Review by Victoria Large

Posted on 02 July 2012

Source Warner bros. DVD

Richard Linklater’s Before Sunrise is a beautiful film with a pitch-perfect ambiguous ending: a boy and girl who’ve spent one brilliant night together vow to meet up in Vienna in six months, without so much as exchanging addresses, phone numbers, or last names. The viewer is left to imagine a possible future, or lack thereof, for the pair.

Unless, that is, said viewer opts to watch Before Sunset, the sequel that reunited Linklater and his stars Julie Delpy and Ethan Hawke nine years after the release of the original film. The choice to resume the story is a gamble given how dearly fans have come to regard the first film, not to mention how unlikely it often is for a sequel to live up to its predecessor. Yet Before Sunset manages to invoke many of the virtues of Before Sunrise while also bringing rich new elements to the equation.

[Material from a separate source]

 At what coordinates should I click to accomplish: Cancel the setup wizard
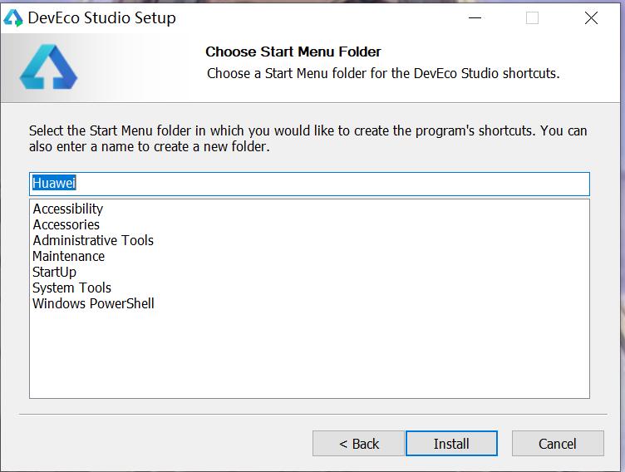[x=557, y=444]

This time we open with Hawke’s character Jesse (now christened with the last name Wallace) addressing questions at a Paris book signing for his newly published novel. The novel is autobiographical, of course: it’s about a boy and a girl and a promise made in Vienna. And as if by magic, the girl, Celine, materializes just as the Q&A winds down. Jesse and Celine find that they’re on a time limit once again - he has a plane to catch at nightfall - but they also launch almost immediately into the same comfortable, thoughtful conversation that they shared so long ago.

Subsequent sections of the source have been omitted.